A medida reconhece a importância da posição geográfica e dos interesses locais de Alta Floresta na disputa pela definição dos limites territoriais entre os dois estados, que envolve áreas de floresta, potenciais reservas de recursos naturais e questões fundiárias historicamente complexas. A inclusão do município no processo pode trazer ao STF dados, estudos e perspectivas que auxiliem os ministros na análise da controvérsia.
A controvérsia sobre a linha divisória entre Mato Grosso e Pará tem sido tema de debates jurídicos há anos, e mobiliza autoridades, órgãos públicos e comunidades que vivem ao longo da faixa de fronteira.
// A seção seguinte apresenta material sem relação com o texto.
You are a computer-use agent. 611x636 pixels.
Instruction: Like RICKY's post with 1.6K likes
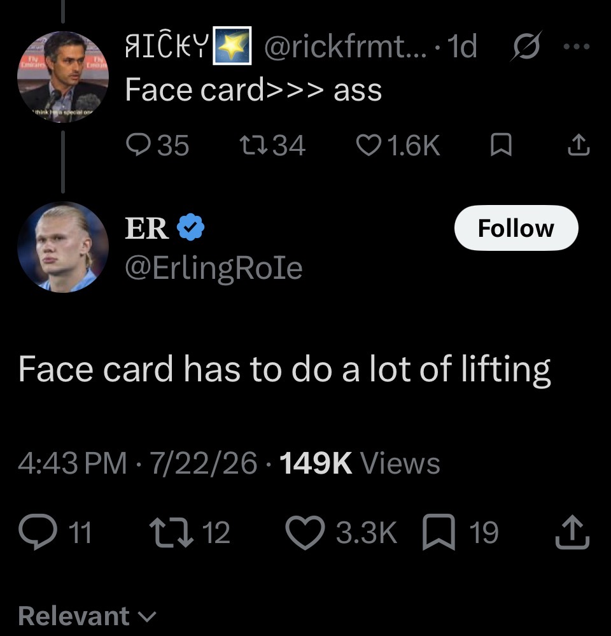pos(398,145)
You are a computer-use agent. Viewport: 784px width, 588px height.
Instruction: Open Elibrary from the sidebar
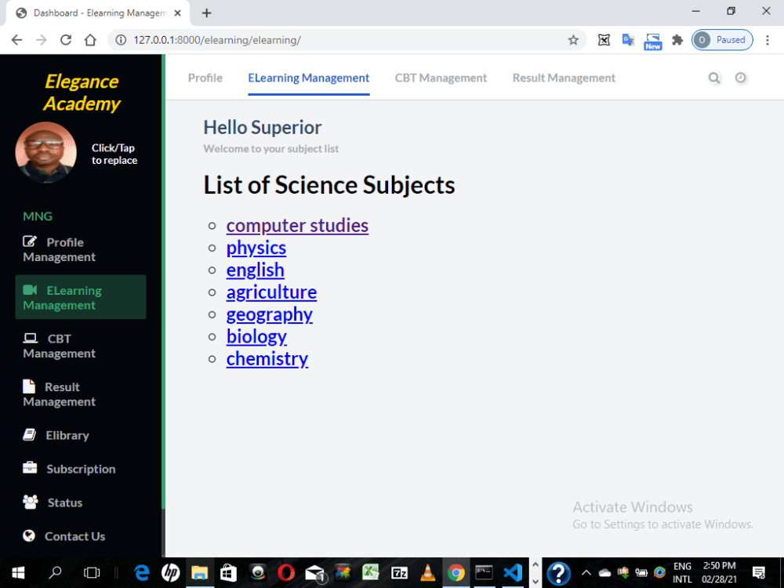tap(66, 434)
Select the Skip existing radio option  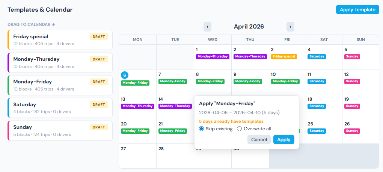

A participação de um município diretamente afetado pode influenciar não apenas aspectos técnicos, mas também os impactos que a decisão final terá no desenvolvimento regional e na gestão de terras em áreas limítrofes.
Especialistas apontam que casos como esse exigem uma compreensão ampla de fatores históricos, sociais e ambientais, já que a delimitação de fronteiras estaduais no Brasil envolve aspectos constitucionais e legais complexos. A atuação de Alta Floresta neste contexto reforça a busca por clareza jurídica e segurança territorial para os moradores e para as administrações públicas local e estadual.